For years, the industry waited for the pace of growth of the SMSF sector, in both assets and number of trustees, to slow and then move into reverse. That time is upon us. But, according to John Maroney at least, the consolidation, cements the sector’s importance. SMSFs will likely settle into a position representing about 30 per cent of the $2.7 trillion superannuation market – less than the not-for-profit funds and about the same as the commercial funds.
Speaking last week at an annual investment industry cocktail function in Sydney organised by Pritchitt Partners, a specialist finance communications agency, the chief executive of the SMSF Association said that the SMSF sector would likely double from its current $750 billion in assets for more than one million trustees over the next decade, but there would be more and more drawdowns due to the ageing population.
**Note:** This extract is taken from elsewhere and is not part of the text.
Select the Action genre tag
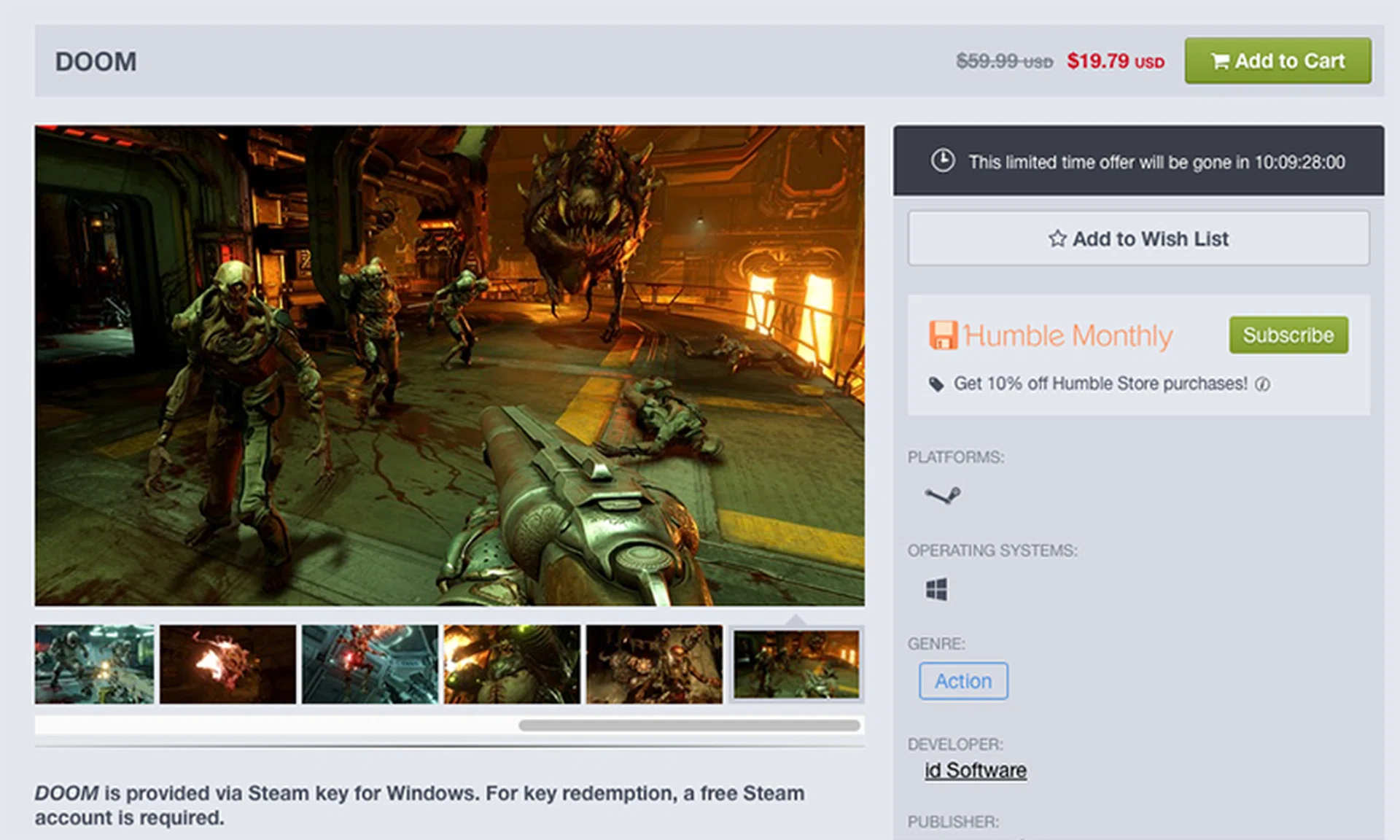This screenshot has width=1400, height=840. (x=962, y=680)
The drawdowns would be partly mitigated by the Government’s proposal, if it goes ahead, to increase the maximum number of members in an ATO-regulated SMSF from four to six. This would allow more family members to join a fund, such as children of the main sponsors (giving a fund extra longevity).
“The important thing is that the system is working,” Maroney said. “One of our biggest concerns is the availability of advice. For people who leave the sector it may be a difficult transition. We think everyone should be able to access simple advice and guidance.”
Maroney is a former Australian Government actuary and head of the Institute of Actuaries, who went on to run one of the pre-cursor organisations of the FSC (known as LISA) and subsequently spent seven years in Switzerland at the International Association of Insurance Supervisors, an insurance and pensions organisation. He returned to Australia in 2017 to take up his current position based in Adelaide.
He told the Pritchitt Partners gathering that next month he would “clock up” 40 years since he became a member of his first super fund. About 20 years ago, in 1999, when SMSFs shifted from APRA regulation to that by the ATO, there were about 200,000 of them – then known as ‘excluded funds’ – and they had assets of about $55 billion. “They were less than 10 per cent of the system and are now more than 30 per cent,” he said. The SMSF Association was formed in 2003 and now had 3,000 professional members. It “tried” to represent all of the one million SMSF trustees.
Prior to the announcement of an inquiry into the retirement system, Maroney said, the SMSF Association had submitted to the Treasurer that it would be good to have an overall objective for the system. “We still don’t have one,” he said.
In an article published prior to his speech, Maroney said the introduction of new contribution caps in 2017, as well as the outflow of pension payments to retirees and the natural outgoing tide of wealthy boomers would probably lead to a reduction in the sector’s share of the total super sector.
“We tend not to worry too much about being the biggest sector,” he told the Professional Planner newsletter. “It’s great that we’ve got up to 30 per cent, but I think it’s more likely that we will decline somewhat in percentage terms over the next 10 years, mainly via demographics.”
He said that many older retirees in the SMSF sector would either extinguish their savings or pass them onto beneficiaries in the coming years, while some would choose to wind the funds up in favour of easier options. Another common scenario would for the fund to closed when the driving force in a relationship passed away and the surviving person decided to shift into a more managed environment.
It should be pointed out that big super funds have also started a consolidation phase, with the total number of member accounts being reduced because of the industry and regulator’s greater focus on efficiencies. The dollar amount for dormant accounts to be transferred to the ATO was last year increased from $1,000 to $6,000, speeding up the consolidation.
Last week’s 13th annual industry event was organised by Pritchitt Partners’ partners Leeanne Bland and Claudia Pritchitt.